Recorded data
====

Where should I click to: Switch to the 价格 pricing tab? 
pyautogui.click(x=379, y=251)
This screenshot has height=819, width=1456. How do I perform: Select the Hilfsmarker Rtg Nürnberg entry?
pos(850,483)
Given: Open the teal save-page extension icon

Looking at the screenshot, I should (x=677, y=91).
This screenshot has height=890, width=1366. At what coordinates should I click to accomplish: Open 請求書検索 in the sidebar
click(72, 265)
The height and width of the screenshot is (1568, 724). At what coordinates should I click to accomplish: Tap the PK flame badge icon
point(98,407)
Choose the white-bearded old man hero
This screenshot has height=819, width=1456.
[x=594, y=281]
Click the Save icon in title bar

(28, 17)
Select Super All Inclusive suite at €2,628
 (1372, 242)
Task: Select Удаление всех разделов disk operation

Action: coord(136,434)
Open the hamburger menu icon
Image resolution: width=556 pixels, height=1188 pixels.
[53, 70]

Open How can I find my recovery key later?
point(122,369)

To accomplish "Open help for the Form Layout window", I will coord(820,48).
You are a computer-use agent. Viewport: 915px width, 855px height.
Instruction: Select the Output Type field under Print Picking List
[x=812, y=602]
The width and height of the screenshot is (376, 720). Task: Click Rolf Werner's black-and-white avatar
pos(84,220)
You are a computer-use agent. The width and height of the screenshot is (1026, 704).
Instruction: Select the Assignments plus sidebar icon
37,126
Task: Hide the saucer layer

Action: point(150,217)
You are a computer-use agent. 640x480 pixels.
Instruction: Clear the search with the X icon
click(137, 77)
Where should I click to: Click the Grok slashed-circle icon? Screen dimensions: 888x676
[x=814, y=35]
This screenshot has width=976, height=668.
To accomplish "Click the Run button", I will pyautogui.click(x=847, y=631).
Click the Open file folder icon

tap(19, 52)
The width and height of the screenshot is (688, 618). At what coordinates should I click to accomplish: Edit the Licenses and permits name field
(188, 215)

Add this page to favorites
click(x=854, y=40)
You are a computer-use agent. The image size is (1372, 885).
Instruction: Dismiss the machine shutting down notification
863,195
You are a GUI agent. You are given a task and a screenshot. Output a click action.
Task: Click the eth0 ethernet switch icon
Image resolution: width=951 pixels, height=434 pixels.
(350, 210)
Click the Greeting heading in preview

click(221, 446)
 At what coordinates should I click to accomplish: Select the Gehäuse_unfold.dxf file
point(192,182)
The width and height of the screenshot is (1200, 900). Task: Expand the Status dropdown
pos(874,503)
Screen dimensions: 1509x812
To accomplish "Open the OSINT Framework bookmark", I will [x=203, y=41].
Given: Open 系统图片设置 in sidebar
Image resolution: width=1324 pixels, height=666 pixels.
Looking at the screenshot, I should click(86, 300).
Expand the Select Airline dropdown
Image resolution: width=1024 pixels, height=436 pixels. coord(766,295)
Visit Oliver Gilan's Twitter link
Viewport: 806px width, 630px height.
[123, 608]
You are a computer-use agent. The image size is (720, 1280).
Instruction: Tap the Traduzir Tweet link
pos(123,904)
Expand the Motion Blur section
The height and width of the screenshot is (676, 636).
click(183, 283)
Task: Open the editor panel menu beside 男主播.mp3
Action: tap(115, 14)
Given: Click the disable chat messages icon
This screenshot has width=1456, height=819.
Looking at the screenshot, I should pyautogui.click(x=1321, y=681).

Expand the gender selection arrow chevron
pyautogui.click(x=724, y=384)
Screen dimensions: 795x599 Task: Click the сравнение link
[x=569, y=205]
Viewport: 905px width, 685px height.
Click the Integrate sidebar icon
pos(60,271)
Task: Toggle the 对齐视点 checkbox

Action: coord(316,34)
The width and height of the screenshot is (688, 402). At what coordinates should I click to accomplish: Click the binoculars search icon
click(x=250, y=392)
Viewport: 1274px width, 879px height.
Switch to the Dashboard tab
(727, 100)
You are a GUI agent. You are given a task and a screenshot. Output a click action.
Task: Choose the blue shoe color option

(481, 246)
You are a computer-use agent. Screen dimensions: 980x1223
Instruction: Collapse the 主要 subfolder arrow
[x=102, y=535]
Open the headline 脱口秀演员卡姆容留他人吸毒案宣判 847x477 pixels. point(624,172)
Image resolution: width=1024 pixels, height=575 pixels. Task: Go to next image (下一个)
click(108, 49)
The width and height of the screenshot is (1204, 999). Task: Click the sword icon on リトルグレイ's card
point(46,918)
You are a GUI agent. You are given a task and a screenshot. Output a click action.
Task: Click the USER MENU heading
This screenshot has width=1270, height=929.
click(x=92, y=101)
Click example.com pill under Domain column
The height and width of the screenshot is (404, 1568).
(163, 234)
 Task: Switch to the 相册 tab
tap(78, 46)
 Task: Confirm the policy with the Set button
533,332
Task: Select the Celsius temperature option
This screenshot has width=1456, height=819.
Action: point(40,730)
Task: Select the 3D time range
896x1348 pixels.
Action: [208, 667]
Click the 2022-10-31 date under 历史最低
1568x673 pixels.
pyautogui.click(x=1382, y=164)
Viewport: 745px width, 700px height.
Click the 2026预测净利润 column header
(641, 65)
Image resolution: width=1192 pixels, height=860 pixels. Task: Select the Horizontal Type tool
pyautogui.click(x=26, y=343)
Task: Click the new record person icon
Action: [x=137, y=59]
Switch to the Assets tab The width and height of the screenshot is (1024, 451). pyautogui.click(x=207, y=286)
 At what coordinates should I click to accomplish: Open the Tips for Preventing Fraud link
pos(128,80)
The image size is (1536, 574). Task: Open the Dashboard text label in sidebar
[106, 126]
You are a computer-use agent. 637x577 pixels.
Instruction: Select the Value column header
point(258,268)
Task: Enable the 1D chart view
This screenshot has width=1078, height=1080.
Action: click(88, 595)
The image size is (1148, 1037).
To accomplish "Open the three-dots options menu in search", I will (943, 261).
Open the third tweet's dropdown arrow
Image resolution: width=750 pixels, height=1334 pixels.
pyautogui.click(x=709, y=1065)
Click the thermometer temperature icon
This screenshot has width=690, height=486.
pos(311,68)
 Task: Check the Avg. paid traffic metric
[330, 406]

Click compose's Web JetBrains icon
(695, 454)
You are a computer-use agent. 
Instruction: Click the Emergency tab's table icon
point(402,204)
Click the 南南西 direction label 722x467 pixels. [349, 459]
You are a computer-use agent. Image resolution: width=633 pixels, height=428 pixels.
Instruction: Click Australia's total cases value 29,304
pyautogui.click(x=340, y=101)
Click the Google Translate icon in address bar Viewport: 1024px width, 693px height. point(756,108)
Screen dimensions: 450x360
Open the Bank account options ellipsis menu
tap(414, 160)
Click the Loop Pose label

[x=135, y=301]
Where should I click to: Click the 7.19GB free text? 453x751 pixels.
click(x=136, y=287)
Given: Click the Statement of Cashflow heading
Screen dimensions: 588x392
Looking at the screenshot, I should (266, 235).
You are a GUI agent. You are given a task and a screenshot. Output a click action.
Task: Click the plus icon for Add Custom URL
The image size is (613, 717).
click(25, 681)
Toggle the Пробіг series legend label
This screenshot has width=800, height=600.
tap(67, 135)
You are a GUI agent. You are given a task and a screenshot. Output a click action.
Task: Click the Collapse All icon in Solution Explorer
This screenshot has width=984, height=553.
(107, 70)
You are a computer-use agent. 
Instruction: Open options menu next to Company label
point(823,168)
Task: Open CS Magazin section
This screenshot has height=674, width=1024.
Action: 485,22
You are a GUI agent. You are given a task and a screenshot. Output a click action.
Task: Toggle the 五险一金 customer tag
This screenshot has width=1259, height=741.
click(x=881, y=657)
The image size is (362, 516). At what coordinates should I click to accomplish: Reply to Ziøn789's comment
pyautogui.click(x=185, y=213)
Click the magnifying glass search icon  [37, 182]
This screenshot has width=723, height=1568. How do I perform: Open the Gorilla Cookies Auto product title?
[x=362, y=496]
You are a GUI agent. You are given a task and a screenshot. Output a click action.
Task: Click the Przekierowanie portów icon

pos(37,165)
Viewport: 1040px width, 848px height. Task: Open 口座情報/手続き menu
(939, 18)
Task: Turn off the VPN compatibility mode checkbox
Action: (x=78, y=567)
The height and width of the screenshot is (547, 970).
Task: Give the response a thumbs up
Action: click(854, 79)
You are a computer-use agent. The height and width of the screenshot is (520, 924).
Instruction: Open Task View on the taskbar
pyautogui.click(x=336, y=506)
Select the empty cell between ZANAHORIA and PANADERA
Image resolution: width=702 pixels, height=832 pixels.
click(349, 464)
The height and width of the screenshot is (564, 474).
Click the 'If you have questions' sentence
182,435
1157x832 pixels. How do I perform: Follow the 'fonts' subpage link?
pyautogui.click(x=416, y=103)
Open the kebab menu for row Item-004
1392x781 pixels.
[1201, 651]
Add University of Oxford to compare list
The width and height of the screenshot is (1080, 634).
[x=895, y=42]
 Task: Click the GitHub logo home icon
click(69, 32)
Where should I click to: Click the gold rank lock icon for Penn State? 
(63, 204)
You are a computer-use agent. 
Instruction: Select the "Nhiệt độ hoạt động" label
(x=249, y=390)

====

Beginning at the first line of the records, give again each line exactly as written, ending with the line that contains "You are a computer-use agent. Viewport: 915px".

Where should I click to: Switch to the 价格 pricing tab? 
pyautogui.click(x=379, y=251)
This screenshot has height=819, width=1456. How do I perform: Select the Hilfsmarker Rtg Nürnberg entry?
pos(850,483)
Given: Open the teal save-page extension icon

Looking at the screenshot, I should (x=677, y=91).
This screenshot has height=890, width=1366. At what coordinates should I click to accomplish: Open 請求書検索 in the sidebar
click(72, 265)
The height and width of the screenshot is (1568, 724). At what coordinates should I click to accomplish: Tap the PK flame badge icon
point(98,407)
Choose the white-bearded old man hero
This screenshot has height=819, width=1456.
[x=594, y=281]
Click the Save icon in title bar

(28, 17)
Select Super All Inclusive suite at €2,628
 (1372, 242)
Task: Select Удаление всех разделов disk operation

Action: coord(136,434)
Open the hamburger menu icon
Image resolution: width=556 pixels, height=1188 pixels.
[53, 70]

Open How can I find my recovery key later?
point(122,369)

To accomplish "Open help for the Form Layout window", I will coord(820,48).
You are a computer-use agent. Viewport: 915px width, 855px height.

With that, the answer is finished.